ゆっくりと楽しんでいただければ幸いです。
その看板を見つけたのは、本当に偶然だった。
街道を歩いていると、ふと小さな分かれ道が目に入って、その分かれ道には「喫茶店『小道』」と手書きで書かれた、これまた小さな看板が立っていた。
急ぎ通る旅であれば気付かなかっただろう、それほど目立たない看板だった。
小さな道、まさに『小道』を行くと、生い茂る木々の間から、二階建てのログハウスが見えてくる。
こんな辺境、辺鄙な場所には似つかわしくないと思えるほど確りとした造りで、どことなくお洒落に思える。そのくせ、周りの木や色合いと調和してるから不思議だ。
玄関には、「営業中」と手書きで書かれた掛け看板が風でヒラヒラと揺れていた。
「いらっしゃいませー」
ドアを開けると、ドアベルの小気味良い音と共に、耳に心地よさを残す女性の声が出迎えてくれた。

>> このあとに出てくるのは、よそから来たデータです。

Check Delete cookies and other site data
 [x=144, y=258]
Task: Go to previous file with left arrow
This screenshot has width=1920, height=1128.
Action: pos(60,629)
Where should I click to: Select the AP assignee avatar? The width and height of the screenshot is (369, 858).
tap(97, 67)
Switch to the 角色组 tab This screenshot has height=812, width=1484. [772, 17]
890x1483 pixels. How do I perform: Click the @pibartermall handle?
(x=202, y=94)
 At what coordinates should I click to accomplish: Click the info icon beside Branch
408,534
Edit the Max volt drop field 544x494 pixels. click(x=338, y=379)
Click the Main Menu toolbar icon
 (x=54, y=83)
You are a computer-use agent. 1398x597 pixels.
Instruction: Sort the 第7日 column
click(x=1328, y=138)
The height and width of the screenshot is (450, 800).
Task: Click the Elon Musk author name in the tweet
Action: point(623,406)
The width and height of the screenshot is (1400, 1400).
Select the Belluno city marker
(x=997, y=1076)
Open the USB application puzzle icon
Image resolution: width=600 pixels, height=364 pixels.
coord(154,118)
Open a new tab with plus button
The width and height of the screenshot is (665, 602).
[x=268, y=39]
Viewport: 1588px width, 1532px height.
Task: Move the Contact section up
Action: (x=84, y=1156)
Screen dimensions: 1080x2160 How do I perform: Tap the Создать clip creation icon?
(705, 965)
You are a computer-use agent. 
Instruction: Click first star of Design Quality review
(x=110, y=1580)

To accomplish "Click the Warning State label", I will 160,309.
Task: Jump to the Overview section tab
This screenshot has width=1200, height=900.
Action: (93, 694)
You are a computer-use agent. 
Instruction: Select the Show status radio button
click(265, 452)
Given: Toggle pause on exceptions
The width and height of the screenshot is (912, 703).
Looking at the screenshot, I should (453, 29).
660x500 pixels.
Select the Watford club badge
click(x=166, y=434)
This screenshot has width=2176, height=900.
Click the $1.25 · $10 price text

店を見回すと、辺鄙な場所にある所のに、中には客が結構いる。
テーブル席には冒険者のパーティや、二人組みの娘。カウンターにはすっぽりとフードローブを羽織った妖しげな男と、対照的に身なりの良い女の子。
その誰もが、コーヒーで一息をついて、同時にカウンターの先の声の主を見上げていた。
「カウンター、あいてますから」
その女性の微笑みに、一瞬で目を奪われる。
そして同時に気付いた。カウンターの奥で微笑む女性が誰かと言うことに。
癖のある黒髪をショートカットで整えて、裾が長めの青いワンピースに、腰からはエプロンをぶら下げて。そして、見ているものが呆けてしまうほどの笑顔を見せるその女主人は――
「いらっしゃいませ」
ぼんやりしながら席に着いた私を、今度は別の声が迎える。
横からお菓子の乗った皿を差し出したのは、一人の少女。エプロンドレス風のウェイトレス服にその身を包んだその人物は、目を見張る美少女でもあった。けれど、その瞳は紅く、額には人間ではありえない小さな角が、長く美しい黒髪の間から見え隠れしている。その黒に、紅い瞳が映えて、見た目には年端もいかぬ少女にもかかわらず、妖艶な雰囲気さえ併せもっていた。
だが、いくら美少女だとして、あの瞳、そしてあの角、あれはまるで……
ふと、彼女と同じ類の者が他のテーブルにも居ることに気付く。
一体、この店はどうなっているのだ。何か、迷い込んではいけないところに来てしまったのだろうか。
「ごゆっくりどうぞ」
菓子と同時にコーヒーが出され、そして、店主と美少女は同時に微笑んだ。
その笑顔は、私の頭に浮かんだ疑問を全て跡形もなく吹き飛ばしてしまった。
「いつもは、こんなにいないんですけどね」
二人の微笑みにすっかり呆けてしまっていると、何故か店主がバツの悪そうな顔でそう言って来る。その横で、ウェイトレスの少女はそんな店主を半眼になりながら見ていた。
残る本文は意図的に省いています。